Jhinuk Sen (JS): To start with the basics - what made you decide that you needed to write One Day We'll All Be Dead...? Besides the pieces you were writing for websites, what brought these essays together?
Scaachi Koul (SK): The root of most of the essays is in loneliness, misery, trying to do better, trying to make connections. I was surprised by how easily the essays came together and had a narrative thread. I had written the first essay years before I ever started on the book, and the rest came together almost chronologically until the very last essay, which I finished a few days after my book was due in total.
JS: What sort of reactions have you got from people who have read One Day...? Not your parents or relatives, but others. Including online trolls. It would not be wrong to assume that you must have gotten some, if not a LOT of, flack from readers who felt that you did injustice to immigrant experiences, to brown girls in white lands and to fairer-than-other Indians in brown spaces?
SK: Here’s the good news about writing a book versus writing on the internet: shitty people on the internet are not prone to spending $20 for the mere privilege of telling you they read it and they hated it.
The internet is free, and that’s why it’s easy for trolls to go after me online.
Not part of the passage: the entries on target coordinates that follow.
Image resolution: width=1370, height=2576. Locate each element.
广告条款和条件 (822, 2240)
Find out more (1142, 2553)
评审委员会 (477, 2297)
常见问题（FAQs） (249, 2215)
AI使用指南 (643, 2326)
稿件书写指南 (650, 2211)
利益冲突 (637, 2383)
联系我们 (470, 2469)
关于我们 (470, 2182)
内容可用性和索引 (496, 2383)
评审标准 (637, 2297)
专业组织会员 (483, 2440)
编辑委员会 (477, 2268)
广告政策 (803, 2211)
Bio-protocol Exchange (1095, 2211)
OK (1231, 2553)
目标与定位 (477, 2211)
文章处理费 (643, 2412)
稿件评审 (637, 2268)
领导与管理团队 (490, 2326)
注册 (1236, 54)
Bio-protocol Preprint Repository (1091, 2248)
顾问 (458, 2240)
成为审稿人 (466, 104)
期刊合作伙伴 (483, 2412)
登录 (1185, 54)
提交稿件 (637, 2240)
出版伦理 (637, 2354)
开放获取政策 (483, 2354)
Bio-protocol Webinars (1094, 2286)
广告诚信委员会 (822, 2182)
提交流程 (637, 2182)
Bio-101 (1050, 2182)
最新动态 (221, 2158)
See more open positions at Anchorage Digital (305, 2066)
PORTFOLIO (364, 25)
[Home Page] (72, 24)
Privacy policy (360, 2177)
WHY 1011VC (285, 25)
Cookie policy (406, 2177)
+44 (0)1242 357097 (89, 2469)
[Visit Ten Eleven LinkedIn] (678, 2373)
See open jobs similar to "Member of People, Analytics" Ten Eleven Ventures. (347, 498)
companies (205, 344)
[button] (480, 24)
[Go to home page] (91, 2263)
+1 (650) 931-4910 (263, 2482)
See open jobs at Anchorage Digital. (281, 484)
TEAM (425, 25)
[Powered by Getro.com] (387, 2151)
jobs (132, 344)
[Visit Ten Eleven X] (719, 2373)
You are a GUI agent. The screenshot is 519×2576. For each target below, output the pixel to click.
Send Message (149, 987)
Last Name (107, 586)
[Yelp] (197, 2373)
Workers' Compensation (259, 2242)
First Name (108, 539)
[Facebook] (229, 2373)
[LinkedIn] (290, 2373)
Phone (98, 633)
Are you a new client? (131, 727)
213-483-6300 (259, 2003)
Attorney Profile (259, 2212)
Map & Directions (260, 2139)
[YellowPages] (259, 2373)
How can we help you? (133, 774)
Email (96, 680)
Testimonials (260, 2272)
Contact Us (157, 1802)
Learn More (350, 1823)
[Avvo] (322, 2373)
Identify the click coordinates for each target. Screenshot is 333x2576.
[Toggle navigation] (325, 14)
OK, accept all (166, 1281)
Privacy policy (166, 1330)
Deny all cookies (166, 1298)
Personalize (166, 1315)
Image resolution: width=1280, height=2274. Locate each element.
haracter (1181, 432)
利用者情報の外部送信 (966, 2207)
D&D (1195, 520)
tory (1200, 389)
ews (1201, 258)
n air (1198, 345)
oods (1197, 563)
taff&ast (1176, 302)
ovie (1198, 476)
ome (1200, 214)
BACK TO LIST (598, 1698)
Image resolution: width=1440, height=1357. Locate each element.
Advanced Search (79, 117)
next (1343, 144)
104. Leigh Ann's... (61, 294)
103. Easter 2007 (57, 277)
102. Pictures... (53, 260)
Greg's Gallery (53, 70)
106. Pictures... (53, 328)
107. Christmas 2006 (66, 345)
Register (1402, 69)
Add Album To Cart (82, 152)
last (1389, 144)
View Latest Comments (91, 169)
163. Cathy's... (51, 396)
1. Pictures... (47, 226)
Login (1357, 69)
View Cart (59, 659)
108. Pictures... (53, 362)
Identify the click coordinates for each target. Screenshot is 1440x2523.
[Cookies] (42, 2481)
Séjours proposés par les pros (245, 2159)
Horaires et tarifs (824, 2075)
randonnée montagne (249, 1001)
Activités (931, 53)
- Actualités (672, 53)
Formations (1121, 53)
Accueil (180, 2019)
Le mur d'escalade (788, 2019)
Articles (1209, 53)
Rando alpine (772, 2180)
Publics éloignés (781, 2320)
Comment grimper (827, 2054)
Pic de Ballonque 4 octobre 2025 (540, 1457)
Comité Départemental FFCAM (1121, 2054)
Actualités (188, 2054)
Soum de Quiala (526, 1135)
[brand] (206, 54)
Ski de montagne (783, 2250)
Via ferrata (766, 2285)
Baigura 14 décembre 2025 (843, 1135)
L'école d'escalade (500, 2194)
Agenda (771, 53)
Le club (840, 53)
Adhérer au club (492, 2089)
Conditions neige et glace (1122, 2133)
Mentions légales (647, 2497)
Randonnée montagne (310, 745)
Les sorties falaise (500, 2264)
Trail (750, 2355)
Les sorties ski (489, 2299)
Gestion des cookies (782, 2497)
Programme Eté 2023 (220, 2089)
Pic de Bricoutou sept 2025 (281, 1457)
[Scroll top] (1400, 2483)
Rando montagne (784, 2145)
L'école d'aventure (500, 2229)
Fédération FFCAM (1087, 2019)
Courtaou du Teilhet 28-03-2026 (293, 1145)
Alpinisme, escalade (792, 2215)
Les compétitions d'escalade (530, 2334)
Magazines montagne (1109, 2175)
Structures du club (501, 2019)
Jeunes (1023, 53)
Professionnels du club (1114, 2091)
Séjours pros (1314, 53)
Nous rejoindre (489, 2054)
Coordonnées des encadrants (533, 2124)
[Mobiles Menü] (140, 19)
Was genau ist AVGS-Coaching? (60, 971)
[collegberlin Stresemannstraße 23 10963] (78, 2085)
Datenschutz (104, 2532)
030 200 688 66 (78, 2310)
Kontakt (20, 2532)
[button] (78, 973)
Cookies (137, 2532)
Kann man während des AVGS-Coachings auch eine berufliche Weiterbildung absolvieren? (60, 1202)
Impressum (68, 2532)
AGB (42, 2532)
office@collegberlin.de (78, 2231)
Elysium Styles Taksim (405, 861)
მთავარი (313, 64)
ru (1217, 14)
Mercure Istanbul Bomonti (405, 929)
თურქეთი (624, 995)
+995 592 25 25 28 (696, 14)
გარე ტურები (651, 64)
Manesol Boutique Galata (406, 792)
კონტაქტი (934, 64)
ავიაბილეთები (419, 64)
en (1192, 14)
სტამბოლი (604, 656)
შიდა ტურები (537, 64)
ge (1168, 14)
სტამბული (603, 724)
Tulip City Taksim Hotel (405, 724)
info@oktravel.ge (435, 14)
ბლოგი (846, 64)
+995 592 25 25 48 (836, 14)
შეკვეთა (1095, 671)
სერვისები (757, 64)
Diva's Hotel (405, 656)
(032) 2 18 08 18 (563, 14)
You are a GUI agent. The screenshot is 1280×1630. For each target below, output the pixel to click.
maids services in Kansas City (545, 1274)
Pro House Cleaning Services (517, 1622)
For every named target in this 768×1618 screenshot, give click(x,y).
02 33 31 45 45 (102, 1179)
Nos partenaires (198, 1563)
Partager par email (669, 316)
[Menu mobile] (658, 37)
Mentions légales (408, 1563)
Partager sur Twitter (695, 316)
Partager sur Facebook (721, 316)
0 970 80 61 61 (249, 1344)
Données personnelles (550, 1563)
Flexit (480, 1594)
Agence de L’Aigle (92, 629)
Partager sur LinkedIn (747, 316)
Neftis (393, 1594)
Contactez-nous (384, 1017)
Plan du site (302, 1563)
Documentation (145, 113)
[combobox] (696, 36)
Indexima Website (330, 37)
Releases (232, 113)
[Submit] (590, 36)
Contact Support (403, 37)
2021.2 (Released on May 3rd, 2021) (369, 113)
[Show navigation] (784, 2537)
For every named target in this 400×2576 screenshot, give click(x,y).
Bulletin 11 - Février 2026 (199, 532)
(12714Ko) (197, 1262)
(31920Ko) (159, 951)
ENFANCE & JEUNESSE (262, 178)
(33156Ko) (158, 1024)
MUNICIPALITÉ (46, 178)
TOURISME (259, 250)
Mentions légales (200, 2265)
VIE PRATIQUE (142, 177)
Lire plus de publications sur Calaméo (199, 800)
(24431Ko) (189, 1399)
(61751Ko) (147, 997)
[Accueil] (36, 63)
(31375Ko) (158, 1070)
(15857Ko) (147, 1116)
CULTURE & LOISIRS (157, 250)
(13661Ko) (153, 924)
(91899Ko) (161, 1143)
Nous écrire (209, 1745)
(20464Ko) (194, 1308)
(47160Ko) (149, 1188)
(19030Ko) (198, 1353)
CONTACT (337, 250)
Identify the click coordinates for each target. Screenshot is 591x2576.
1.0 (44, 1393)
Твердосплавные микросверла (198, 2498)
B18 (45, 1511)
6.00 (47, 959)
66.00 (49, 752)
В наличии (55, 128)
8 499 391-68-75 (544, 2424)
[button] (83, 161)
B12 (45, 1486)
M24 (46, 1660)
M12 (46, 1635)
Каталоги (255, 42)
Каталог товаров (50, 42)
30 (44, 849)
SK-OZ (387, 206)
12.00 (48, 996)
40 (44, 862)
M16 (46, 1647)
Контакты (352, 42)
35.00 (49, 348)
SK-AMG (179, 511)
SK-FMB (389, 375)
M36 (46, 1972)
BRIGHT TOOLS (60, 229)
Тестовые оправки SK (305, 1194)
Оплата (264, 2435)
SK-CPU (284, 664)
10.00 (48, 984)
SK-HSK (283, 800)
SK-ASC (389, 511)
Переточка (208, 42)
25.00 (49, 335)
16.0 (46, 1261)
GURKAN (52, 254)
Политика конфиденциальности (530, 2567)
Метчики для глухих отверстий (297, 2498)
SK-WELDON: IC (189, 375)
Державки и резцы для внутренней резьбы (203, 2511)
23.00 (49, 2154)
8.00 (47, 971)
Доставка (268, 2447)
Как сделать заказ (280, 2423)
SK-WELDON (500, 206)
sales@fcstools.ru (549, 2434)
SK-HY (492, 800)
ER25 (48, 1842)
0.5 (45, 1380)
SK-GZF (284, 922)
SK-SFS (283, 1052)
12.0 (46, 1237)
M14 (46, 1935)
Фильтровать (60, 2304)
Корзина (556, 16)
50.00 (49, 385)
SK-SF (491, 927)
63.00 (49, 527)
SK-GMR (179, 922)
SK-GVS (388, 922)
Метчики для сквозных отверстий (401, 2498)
But in print, there are a lot more levels of separation, a lot more gates to go through.
The response generally has been good, but there are people who don’t like the book. That’s fine, at least they put in the time to try to read it, whereas online, people will skim a headline and say they didn’t care much for your writing.
JS: If you did get some brickbats, how did you deal with it? Not the way you initially dealt with trolls, we hope?
SK: Bad reviews come with the territory, and I’m happy to say that most people who didn’t like the book said they didn’t like it based on the material or the writing style and not on my existence as a woman or a brown person. That’s literally all I ask! If you’re gonna hate a thing, at least hate it on its merits!
JS: Broadly - give the 'millennials' one easy formula to deal with trolls.
SK: There is no formula. That’s like giving an easy solution to racism and sexism across the board. It’s not something so easily resolved.
JS: 'Writing from a point of privilege' - do you think you bear this burden? Have you been 'accused' of it?
SK: Everyone has privileges: I’m fair and middle class and my parents had settled and assimilated in Canada a long time before I was born. I’m straight and I have a job and my health insurance is covered. I’m not chronically ill and I get by life, in a lot of ways, pretty easily.
There’s nothing wrong with having those things, we should all aspire for everyone to be so comfortable. What I think is important is acknowledging when you do have those privileges and how they affect your life and how they change the way you move through the world. The step after that, then, is making sure you don’t profit off your privilege in a way that harms other people.
JS: Did you ever think - 'Why would anyone want to read this?' at any point while you were on this book?
SK: Literally constantly. Writing is an insecure person’s game, so frankly, I still think it all the time.
JS: Now, the boring questions - Are you looking to explore the 'fiction' genre any time soon?
SK: Nah, I’m bad at fiction and I think there are plenty of other writers better suited at it. I’m good staying in my non-fiction lane.
JS: If you could swap your writing style with another author - who would it be and why?
SK: I’m not sure I’d switch with anyone in particular, namely, not with another non-fiction writer. I read a lot of fiction but I’m terrible at writing it, so while I’m wishing for things, I’d probably want to be better at making stories up instead of being tied to reality and things that have actually happened.
JS: Is there another side to Scaachi that the book does not have any of?
SK: Of course — the book is ten stories about me or my family or my life. It’s a version of myself that I’m willing to give to the public, but it’s hardly the whole story.